A zombie memory cgroup ("zombie memcg") is a Linux memory cgroup that userspace has destroyed — the container or process that owned it is gone, and the directory under /sys/fs/cgroup/memory/ has been removed — but the kernel still tracks the cgroup structure in /proc/cgroups because it still holds references, typically from page-cache pages charged to that cgroup that the kernel has not yet reclaimed.

Detection signature

Two stock Linux commands produce divergent counts when zombies are present:

# Kernel-tracked memcgs (including zombies)
$ cat /proc/cgroups | grep memory | awk '{print $3}'
68680

# Memcgs actually in use (visible in cgroupfs)
$ find /sys/fs/cgroup/memory/ -type d | wc -l
240

An orders-of-magnitude divergence (Pinterest saw 68,680 vs 240 — ~286× ratio) means something is creating + destroying memcgs faster than the kernel reclaims their state. (Source: sources/2026-04-15-pinterest-finding-zombies-in-our-systems-cpu-bottlenecks)
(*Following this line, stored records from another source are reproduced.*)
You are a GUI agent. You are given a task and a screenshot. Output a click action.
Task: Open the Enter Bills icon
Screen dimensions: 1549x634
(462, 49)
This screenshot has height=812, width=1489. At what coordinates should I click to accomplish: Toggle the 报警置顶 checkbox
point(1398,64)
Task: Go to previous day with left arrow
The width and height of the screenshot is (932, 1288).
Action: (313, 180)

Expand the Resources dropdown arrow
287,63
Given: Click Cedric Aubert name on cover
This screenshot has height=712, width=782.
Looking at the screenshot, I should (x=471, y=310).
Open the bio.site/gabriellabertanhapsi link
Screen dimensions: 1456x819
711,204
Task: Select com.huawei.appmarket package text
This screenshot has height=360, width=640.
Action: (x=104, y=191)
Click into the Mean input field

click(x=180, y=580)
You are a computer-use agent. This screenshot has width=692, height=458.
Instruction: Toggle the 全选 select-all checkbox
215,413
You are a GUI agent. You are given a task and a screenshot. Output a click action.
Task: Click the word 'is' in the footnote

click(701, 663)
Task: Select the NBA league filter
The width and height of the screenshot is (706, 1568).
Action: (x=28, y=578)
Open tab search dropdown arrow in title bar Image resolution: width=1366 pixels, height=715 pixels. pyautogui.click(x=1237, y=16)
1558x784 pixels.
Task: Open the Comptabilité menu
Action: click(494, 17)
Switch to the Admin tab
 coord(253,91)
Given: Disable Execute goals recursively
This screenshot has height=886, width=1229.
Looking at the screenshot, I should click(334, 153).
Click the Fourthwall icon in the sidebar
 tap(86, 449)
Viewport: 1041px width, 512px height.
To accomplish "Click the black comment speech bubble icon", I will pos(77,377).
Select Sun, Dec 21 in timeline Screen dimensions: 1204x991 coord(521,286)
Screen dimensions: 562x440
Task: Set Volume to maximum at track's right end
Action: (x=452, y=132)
Why it hurts: CPU cost scales with zombie count

Several kernel syscalls — notably mem_cgroup_nr_lru_pages used by kubelet's memory accounting — iterate over all tracked memcgs. At zombie-memcg counts in the tens of thousands, a single invocation can pin one CPU core at 100% %sys for multiple seconds. On Pinterest's 96-vCPU GPU hosts this was invisible to whole-machine aggregate CPU metrics but caught by mpstat -P ALL 1 showing core 39 saturated.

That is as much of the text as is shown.